-- TO DO --
Copy, word for word, the line containing "Image resolution: width=1066" and each line that follows it in the entries below; pictures do not belong in the copy.

━━━

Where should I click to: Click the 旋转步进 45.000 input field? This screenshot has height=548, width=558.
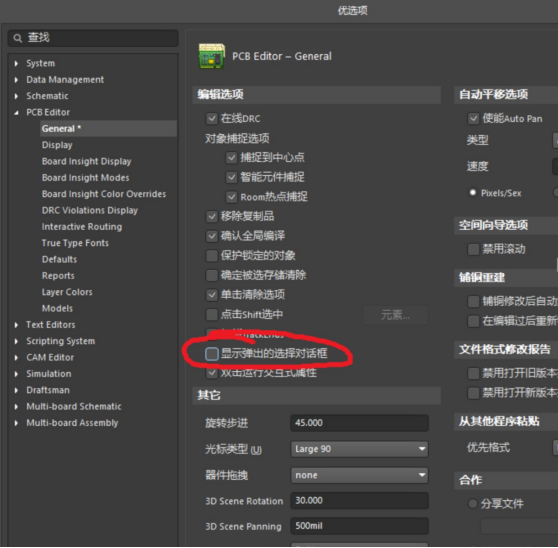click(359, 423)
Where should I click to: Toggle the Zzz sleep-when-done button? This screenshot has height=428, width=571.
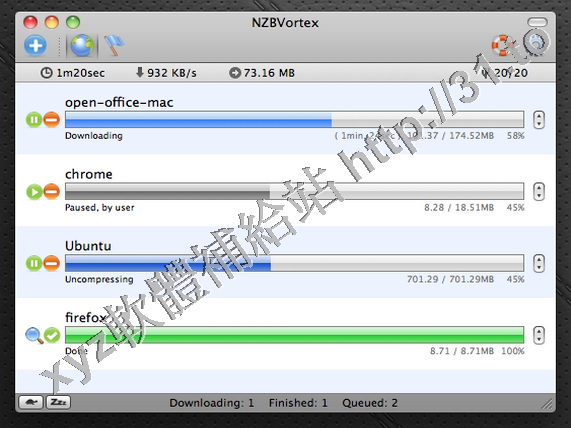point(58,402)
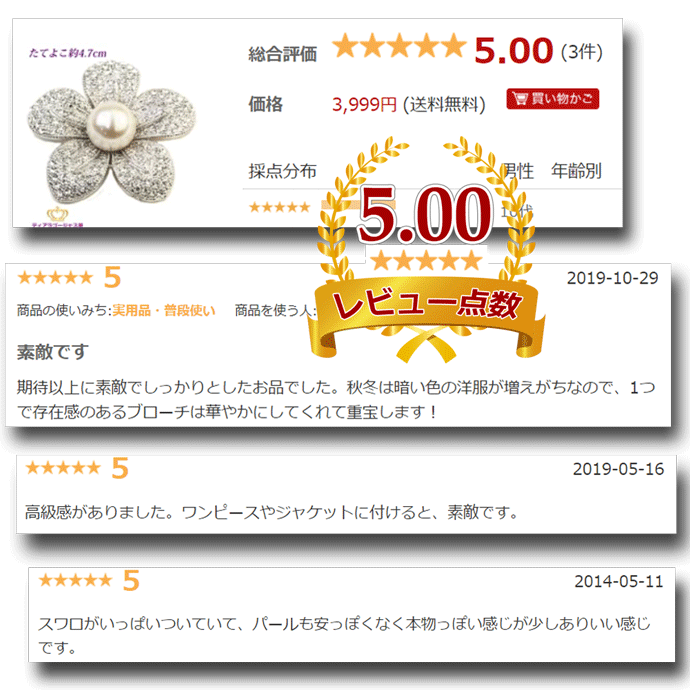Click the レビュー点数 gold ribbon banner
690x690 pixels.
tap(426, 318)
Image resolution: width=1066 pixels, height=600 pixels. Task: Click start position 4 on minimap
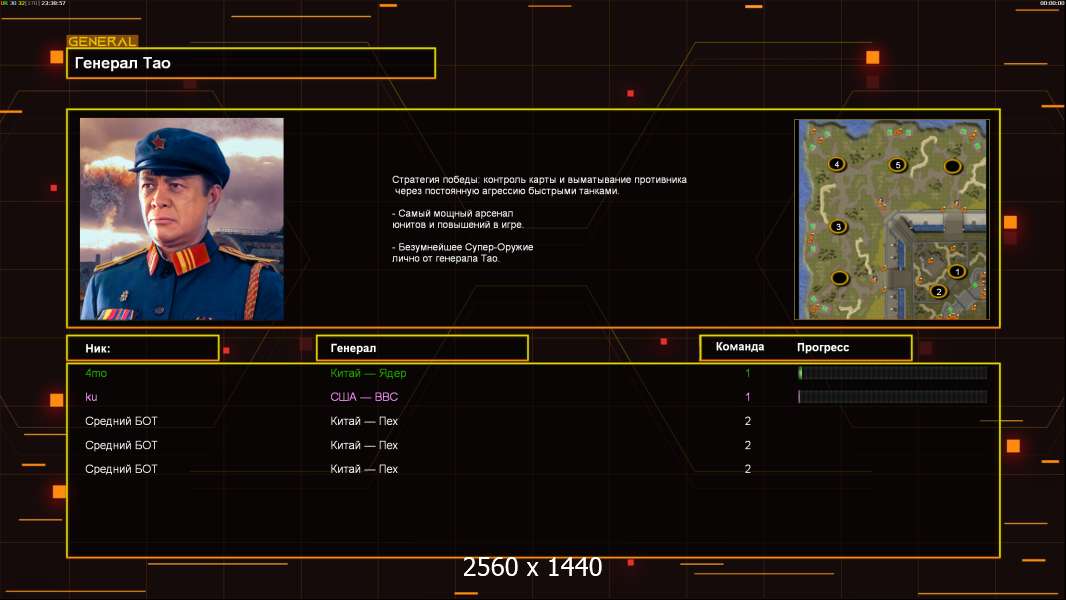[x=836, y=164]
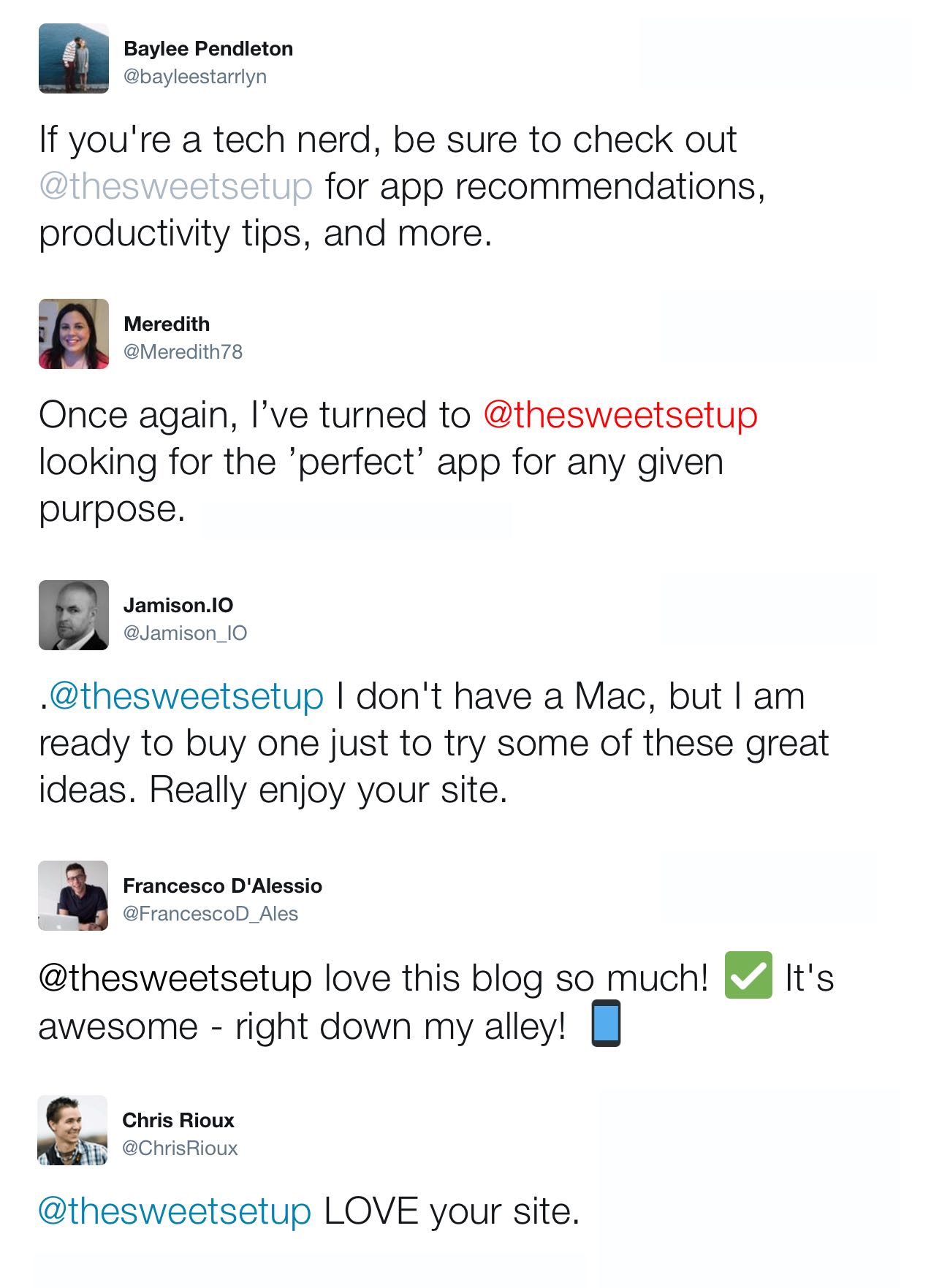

━━━

-- YOUR SOLUTION --
Image resolution: width=1066 pixels, height=600 pixels. Task: Click start position 4 on minimap
[x=836, y=164]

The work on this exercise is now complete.